My column in today's print edition of the Register-News talks about how I feel the legacy of Dr. Yagnesh Oza extends well beyond the Center for Comprehensive Cancer Care that he brought to Mt. Vernon.
It tells of how I believe Oza's real legacy is his passion for those he treats, as well as their families. I hinted in the column of my personal experience with "Doc Oza."
Here is the rest of the story:
My father was diagnosed with lung cancer in October 2004, and died eight months later in St. Louis. He absolutely adored Oza despite not knowing him but for a very brief period of time. I first began hearing my dad talk about the "little guy" when he was driving himself to Oza's office for treatments, and later discovered for myself what he was talking about when I had to drive him to the office.
Near the end of my father's life, Oza had to ask me under which circumstances to allow him to be connected to life-clinging machinery. It was the first and only time I've ever had to answer such a question. I will never forget the patience Oza had with me that spring day, or the careful and thoughtful explanations he gave me as he walked me through various scenarios.

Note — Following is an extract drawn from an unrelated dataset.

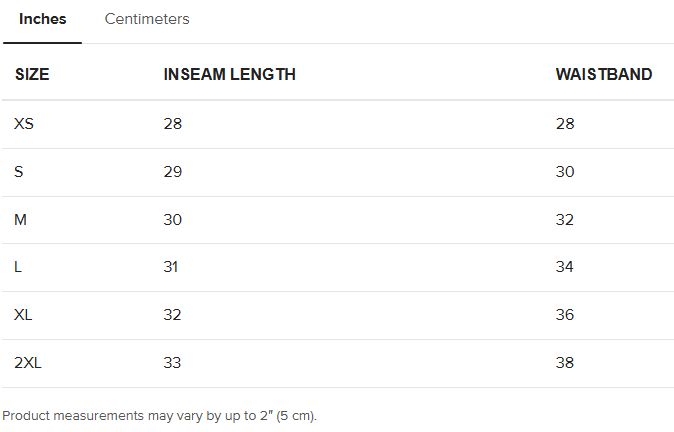Click the INSEAM LENGTH column header
The width and height of the screenshot is (674, 432).
point(230,74)
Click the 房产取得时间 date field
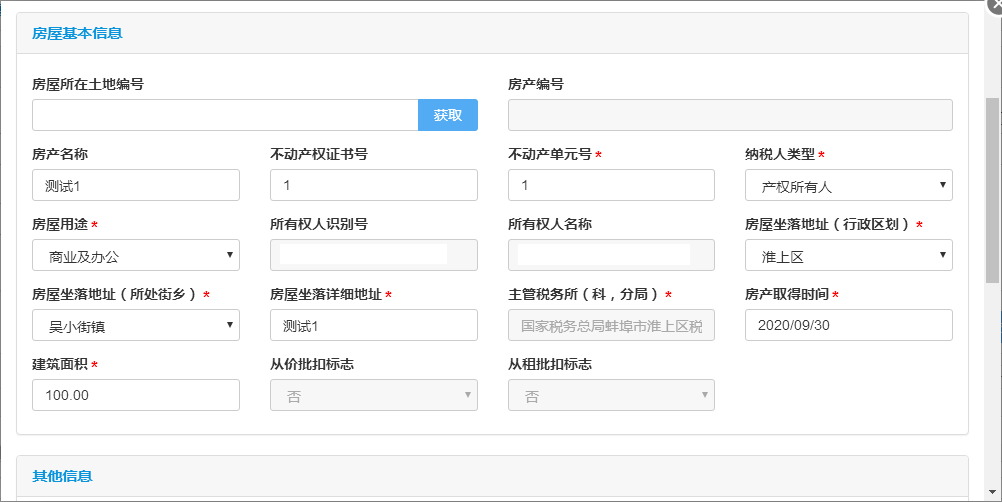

With the cancer center still under construction, Oza was forced to send my dad to St. Louis for treatment that could not be performed here. My dad died less than a week later. The treatment had not been performed, and when I called Oza and told him my dad wanted to come home, he fought through layers of bureaucracy to have him released. Unfortunately, it was too late. But Oza certainly did his part to help.

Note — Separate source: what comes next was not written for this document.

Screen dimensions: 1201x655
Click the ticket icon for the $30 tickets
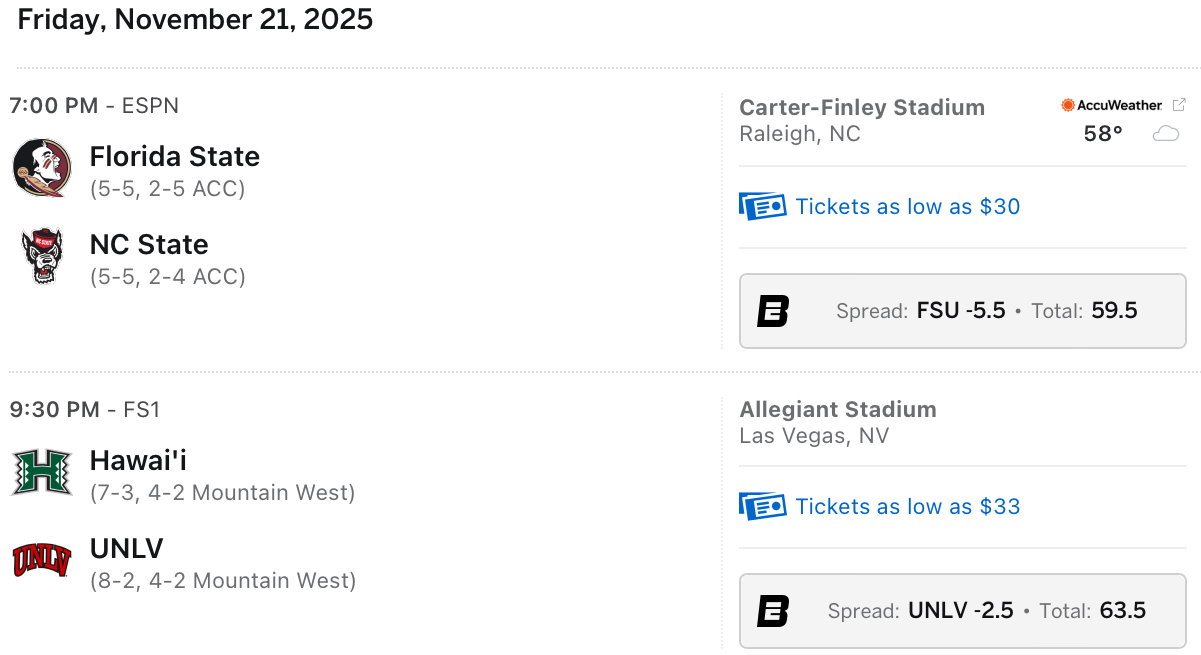(762, 206)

During those few months that I dealt with Oza, I learned to appreciate him as much as my dad had. His attitude made him fun to be around in a time that, quite simply, was not fun.
My dad talked of the cancer center and how he wished it had been complete before his treatments began. When he died, his fellow Walgreen's employees made a donation to the center in his name. And I was given a brick by then-marketing director Julie Long of St. Mary's Good Samaritan Hospital. The brick is to join others at the cancer center in memorializing those who have suffered the disease.
Crossing paths again with Oza this week reminded me that I never wrote on that brick and took it out there.
I think I'll do that this afternoon.